Audrey Rose - Frank De Felitta, Matt Godfrey

Courtesy of Valancourt Books & Audiobookboom, thanks!

 

I have vague memories of being afraid of this movie when I was kid and that was all I remembered so when the chance came around to listen to the audio I grabbed it. I’m terribly impulsive like that.

 

The Templeton’s have a lovely home in Manhattan, a beautiful young daughter and an all-around perfect life. You know that’s all blessedly coming to crashing halt right now, don’t you? One day a strange man starts lurking about, sending gifts and doing other strange stalkery things. Who is this weirdo and why is he tarnishing their perfect world with his pestering? He eventually reveals that their beautiful daughter Ivy is the reincarnation of his deceased little girl Audrey Rose and he wants to be a part of her life!

 

Oh no.

 

That’s scary stuff for any parent, even these two.

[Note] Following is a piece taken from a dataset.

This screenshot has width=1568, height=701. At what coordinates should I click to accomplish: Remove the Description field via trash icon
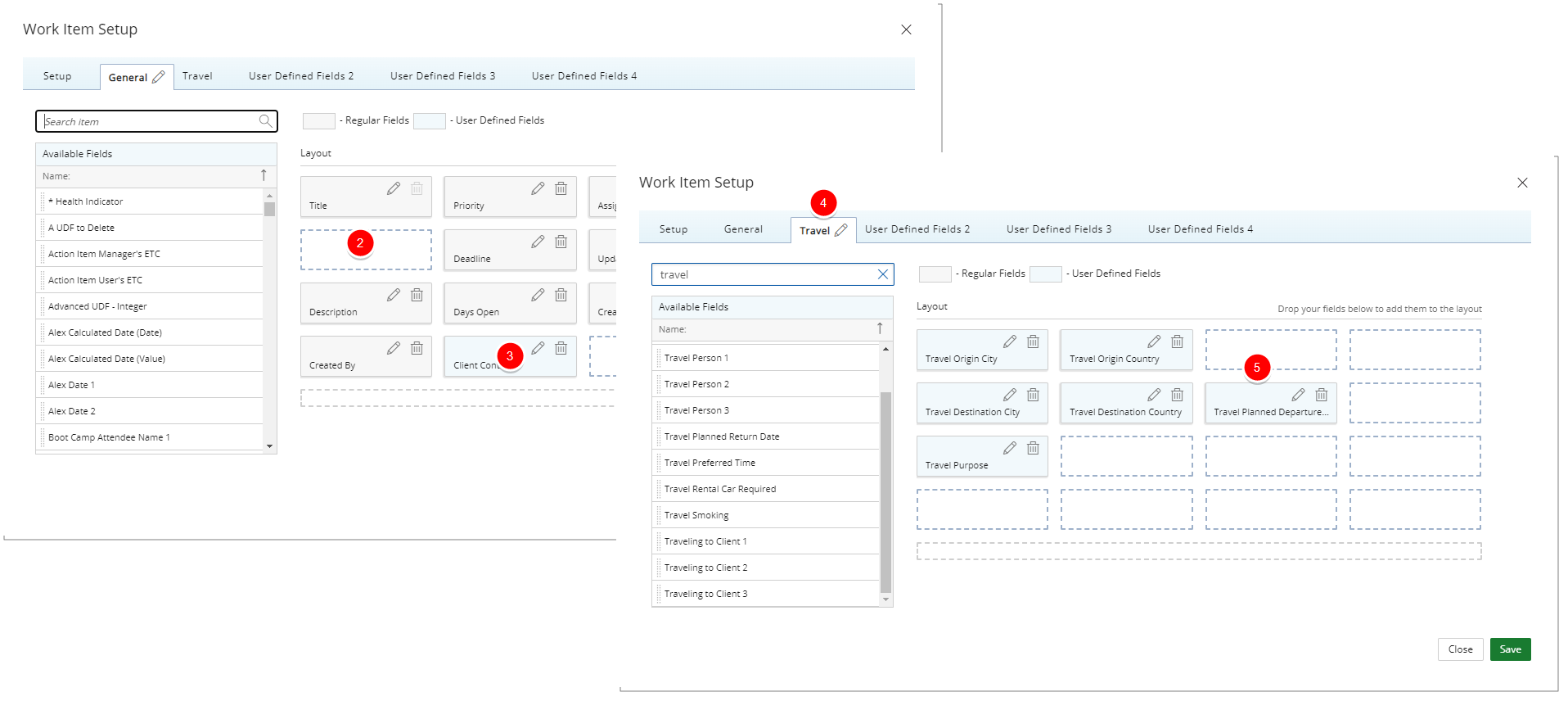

I say that because in one of the most disturbing scenes for me, they both ignored the fact that their adult neighbor/friend looked at Ivy’s blossoming bosom and made a lewd comment (she’s 10 or 11, btw) and then they all continued on with their festivities. Are you kidding me? I’d like to think that things weren’t that different in the 70’s. That pedo should’ve been stabbed in the manparts and unwelcomed forever. This didn’t give me hope for the well-being of poor Ivy.

 

Moving along . . . the stalker-man thinks it a wise idea to kidnap dear Ivy who is suffering from terrible night terrors and a courtroom drama consumes the plot for way too long. This is where the book pretty much lost me. No fault to the book but courtroom dramas are one of my least favorite things in the world. Seeing as I didn’t particularly care for any of the parents and the woo-woo wasn’t that interesting to me, I started to wish I were reading something else.

 

The only thing keeping me going, and I do not exaggerate here, was the narration by Matt Godfrey. I swear that man and Will Patton could read their grocery lists and I would be enraptured. Godfrey’s voice is comforting and calming to me and he does great work with all of the characters. I know for an almost fact that I would’ve DNF’d this book had I tried to read it in paperback/Kindle form because I have no tolerance for books that bore me and that’s what this one did.

 

If you want to revisit the 70’s with this book, make sure you grab the audiobook!

 

I’d give the story a 2 but the narration a 5 which averages out to a three (hey, my review, my math!).